(DATA EXTRACT begins)

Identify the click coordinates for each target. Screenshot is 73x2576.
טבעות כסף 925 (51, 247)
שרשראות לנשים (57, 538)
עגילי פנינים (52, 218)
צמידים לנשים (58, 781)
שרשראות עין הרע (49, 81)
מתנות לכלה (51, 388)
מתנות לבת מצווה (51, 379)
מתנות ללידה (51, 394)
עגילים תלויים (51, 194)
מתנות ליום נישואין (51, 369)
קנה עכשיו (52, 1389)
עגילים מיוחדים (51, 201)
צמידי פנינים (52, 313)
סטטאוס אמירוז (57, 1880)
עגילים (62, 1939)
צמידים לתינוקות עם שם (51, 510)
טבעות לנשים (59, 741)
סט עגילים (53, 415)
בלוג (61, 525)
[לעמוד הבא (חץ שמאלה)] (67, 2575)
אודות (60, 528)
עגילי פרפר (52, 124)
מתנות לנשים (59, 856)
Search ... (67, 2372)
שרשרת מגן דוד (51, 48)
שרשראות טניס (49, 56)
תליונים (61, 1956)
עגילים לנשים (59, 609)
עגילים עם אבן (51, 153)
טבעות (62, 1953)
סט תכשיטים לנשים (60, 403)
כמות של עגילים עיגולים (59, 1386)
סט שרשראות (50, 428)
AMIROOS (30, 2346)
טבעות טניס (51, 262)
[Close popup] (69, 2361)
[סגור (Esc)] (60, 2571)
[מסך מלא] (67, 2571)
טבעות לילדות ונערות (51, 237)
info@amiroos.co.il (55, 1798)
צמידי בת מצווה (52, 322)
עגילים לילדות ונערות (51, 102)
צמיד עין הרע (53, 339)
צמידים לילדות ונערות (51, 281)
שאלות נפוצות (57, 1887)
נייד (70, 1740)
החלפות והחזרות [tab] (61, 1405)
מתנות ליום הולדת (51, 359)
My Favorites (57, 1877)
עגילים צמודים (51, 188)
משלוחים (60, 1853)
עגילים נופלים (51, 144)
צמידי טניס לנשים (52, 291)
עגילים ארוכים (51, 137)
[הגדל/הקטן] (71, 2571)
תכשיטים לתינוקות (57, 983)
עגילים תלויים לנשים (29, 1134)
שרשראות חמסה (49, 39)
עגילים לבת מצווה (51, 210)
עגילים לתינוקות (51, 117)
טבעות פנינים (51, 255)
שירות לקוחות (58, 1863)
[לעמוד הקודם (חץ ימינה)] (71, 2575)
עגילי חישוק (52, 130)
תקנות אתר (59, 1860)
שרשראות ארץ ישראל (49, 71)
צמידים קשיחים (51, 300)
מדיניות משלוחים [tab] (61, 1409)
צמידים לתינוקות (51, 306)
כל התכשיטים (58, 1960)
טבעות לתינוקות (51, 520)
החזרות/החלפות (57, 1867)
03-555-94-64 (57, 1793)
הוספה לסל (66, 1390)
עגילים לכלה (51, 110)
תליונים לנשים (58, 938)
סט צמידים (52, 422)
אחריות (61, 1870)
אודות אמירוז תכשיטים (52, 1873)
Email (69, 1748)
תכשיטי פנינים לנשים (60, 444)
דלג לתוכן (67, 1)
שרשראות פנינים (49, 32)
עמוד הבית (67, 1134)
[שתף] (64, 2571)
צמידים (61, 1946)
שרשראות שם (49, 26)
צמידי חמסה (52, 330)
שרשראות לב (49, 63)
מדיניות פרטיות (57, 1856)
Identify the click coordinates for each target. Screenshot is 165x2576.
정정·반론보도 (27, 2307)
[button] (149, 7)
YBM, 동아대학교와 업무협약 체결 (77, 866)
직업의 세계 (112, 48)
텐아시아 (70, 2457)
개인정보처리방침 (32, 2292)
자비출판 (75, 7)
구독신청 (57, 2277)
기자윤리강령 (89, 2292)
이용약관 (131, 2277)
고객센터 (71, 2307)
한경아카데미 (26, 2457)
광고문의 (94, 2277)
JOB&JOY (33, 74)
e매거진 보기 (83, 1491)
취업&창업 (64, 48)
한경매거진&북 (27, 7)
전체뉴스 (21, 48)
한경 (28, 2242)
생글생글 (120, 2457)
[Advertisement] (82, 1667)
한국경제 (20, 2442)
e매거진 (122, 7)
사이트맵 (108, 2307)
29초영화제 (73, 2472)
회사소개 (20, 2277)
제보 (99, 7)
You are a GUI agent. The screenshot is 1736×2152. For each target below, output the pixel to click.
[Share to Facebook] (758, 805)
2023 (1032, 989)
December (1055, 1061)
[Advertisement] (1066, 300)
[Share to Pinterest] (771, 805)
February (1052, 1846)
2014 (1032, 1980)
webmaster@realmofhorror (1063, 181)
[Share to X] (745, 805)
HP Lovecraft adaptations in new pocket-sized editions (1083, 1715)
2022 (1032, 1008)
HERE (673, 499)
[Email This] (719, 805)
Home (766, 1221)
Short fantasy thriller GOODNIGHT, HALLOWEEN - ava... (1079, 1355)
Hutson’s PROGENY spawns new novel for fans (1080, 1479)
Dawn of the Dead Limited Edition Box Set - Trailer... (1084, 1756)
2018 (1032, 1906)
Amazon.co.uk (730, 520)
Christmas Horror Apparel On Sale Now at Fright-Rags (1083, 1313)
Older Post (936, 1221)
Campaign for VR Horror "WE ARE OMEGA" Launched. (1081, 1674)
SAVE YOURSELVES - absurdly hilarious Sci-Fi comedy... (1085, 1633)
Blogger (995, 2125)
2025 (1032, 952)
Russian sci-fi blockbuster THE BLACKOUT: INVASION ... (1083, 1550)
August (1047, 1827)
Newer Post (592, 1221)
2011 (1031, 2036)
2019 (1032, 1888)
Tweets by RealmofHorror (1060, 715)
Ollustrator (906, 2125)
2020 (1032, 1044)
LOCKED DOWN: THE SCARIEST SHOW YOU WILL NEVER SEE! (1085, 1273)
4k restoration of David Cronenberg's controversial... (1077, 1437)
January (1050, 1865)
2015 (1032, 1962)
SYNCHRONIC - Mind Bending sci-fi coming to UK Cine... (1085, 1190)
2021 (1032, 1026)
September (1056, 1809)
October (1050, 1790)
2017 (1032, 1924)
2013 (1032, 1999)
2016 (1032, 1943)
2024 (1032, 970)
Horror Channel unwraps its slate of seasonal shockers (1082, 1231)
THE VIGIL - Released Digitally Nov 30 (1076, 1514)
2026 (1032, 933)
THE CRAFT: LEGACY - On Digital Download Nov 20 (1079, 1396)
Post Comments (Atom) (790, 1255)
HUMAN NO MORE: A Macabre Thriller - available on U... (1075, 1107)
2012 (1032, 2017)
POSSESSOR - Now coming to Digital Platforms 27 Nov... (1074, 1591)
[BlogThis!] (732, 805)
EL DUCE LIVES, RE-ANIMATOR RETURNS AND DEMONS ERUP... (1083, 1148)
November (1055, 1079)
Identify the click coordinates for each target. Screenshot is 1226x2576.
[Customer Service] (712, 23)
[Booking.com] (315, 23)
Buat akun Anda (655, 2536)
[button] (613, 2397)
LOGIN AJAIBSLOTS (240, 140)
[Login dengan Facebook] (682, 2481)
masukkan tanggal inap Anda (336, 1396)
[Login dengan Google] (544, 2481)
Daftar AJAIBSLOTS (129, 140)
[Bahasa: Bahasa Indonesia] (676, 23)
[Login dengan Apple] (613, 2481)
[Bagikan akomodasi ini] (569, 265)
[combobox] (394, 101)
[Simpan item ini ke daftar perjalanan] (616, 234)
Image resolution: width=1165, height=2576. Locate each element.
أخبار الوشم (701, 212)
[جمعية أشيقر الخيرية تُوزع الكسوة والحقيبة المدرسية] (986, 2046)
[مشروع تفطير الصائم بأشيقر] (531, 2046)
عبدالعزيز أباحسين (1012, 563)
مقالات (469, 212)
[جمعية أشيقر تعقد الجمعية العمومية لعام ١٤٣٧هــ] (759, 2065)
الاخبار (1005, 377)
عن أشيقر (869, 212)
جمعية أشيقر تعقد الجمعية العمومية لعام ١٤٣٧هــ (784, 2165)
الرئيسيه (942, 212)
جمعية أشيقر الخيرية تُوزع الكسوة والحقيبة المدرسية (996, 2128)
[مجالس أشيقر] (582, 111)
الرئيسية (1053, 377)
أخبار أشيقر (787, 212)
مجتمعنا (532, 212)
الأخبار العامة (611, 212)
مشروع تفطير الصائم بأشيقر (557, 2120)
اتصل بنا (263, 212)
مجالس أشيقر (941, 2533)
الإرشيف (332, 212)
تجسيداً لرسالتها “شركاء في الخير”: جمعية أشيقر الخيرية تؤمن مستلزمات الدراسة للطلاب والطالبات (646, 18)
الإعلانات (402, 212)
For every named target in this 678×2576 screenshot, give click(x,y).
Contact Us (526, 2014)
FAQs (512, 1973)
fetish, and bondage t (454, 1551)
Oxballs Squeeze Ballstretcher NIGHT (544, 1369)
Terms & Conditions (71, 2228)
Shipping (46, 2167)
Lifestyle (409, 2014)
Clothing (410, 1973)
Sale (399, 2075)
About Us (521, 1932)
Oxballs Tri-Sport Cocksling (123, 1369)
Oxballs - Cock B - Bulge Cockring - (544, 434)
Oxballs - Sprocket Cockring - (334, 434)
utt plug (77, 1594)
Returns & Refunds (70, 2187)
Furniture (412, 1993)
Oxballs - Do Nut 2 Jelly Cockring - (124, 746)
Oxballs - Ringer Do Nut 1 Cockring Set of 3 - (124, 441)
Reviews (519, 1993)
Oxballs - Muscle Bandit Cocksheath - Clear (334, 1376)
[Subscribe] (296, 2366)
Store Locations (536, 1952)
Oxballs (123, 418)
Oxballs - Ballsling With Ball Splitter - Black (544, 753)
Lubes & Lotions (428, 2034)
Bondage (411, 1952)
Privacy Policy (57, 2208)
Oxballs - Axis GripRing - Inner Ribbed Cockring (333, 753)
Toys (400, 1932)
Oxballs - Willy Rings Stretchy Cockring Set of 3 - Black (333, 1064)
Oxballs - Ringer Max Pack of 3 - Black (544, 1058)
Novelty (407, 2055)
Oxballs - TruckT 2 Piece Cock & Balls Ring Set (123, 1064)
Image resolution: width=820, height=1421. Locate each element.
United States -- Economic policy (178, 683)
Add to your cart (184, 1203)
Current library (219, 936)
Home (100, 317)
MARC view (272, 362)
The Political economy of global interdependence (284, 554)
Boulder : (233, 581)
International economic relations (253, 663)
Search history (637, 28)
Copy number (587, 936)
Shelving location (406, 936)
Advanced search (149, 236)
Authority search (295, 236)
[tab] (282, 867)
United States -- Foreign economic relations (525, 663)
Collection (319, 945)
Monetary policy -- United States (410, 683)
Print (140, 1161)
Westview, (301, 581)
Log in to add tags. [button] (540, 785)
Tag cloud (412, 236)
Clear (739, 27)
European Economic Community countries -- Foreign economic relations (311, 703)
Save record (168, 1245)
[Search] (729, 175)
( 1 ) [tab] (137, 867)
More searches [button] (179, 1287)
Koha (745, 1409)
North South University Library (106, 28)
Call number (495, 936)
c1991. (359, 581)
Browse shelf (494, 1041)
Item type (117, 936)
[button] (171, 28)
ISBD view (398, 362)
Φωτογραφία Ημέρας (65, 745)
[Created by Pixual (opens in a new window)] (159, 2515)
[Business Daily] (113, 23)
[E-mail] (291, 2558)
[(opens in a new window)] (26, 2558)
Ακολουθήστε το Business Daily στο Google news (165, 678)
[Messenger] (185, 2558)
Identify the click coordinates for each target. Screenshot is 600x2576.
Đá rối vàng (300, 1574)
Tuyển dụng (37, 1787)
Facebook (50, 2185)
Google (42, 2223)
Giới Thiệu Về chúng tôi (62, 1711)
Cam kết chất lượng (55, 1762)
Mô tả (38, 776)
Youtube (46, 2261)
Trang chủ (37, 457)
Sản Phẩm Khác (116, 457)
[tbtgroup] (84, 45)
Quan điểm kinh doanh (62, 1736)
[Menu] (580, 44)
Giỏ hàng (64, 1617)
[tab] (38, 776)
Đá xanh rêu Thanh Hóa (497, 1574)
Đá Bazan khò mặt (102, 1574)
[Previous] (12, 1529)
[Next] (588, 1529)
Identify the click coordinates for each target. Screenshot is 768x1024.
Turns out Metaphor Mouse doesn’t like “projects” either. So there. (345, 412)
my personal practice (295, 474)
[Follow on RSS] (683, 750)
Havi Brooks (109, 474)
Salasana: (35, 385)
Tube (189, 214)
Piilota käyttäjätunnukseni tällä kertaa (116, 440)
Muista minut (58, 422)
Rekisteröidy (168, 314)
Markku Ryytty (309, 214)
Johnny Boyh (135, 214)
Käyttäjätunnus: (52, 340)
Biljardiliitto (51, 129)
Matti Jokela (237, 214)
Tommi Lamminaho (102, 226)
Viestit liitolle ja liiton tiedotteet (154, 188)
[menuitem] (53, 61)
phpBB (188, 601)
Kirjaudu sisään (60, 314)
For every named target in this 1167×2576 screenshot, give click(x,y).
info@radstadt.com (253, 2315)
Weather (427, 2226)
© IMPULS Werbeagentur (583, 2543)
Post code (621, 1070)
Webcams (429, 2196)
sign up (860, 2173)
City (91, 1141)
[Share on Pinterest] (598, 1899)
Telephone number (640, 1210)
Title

(DATA EXTRACT ends)

_BRIEF:_ Could you restate word for word the lines above from the one containing "جمعية أشيقر تعقد الجمعية العمومية لعام ١٤٣٧هــ (784, 2165)" through the one containing "Oxballs - Cock", both included, and nothing else?

_RESPONSE TO THE EXERCISE:_
جمعية أشيقر تعقد الجمعية العمومية لعام ١٤٣٧هــ (784, 2165)
الرئيسيه (942, 212)
جمعية أشيقر الخيرية تُوزع الكسوة والحقيبة المدرسية (996, 2128)
[مجالس أشيقر] (582, 111)
الرئيسية (1053, 377)
أخبار أشيقر (787, 212)
مجتمعنا (532, 212)
الأخبار العامة (611, 212)
مشروع تفطير الصائم بأشيقر (557, 2120)
اتصل بنا (263, 212)
مجالس أشيقر (941, 2533)
الإرشيف (332, 212)
تجسيداً لرسالتها “شركاء في الخير”: جمعية أشيقر الخيرية تؤمن مستلزمات الدراسة للطلاب والطالبات (646, 18)
الإعلانات (402, 212)
For every named target in this 678×2576 screenshot, give click(x,y).
Contact Us (526, 2014)
FAQs (512, 1973)
fetish, and bondage t (454, 1551)
Oxballs Squeeze Ballstretcher NIGHT (544, 1369)
Terms & Conditions (71, 2228)
Shipping (46, 2167)
Lifestyle (409, 2014)
Clothing (410, 1973)
Sale (399, 2075)
About Us (521, 1932)
Oxballs Tri-Sport Cocksling (123, 1369)
Oxballs - Cock B - Bulge Cockring - (544, 434)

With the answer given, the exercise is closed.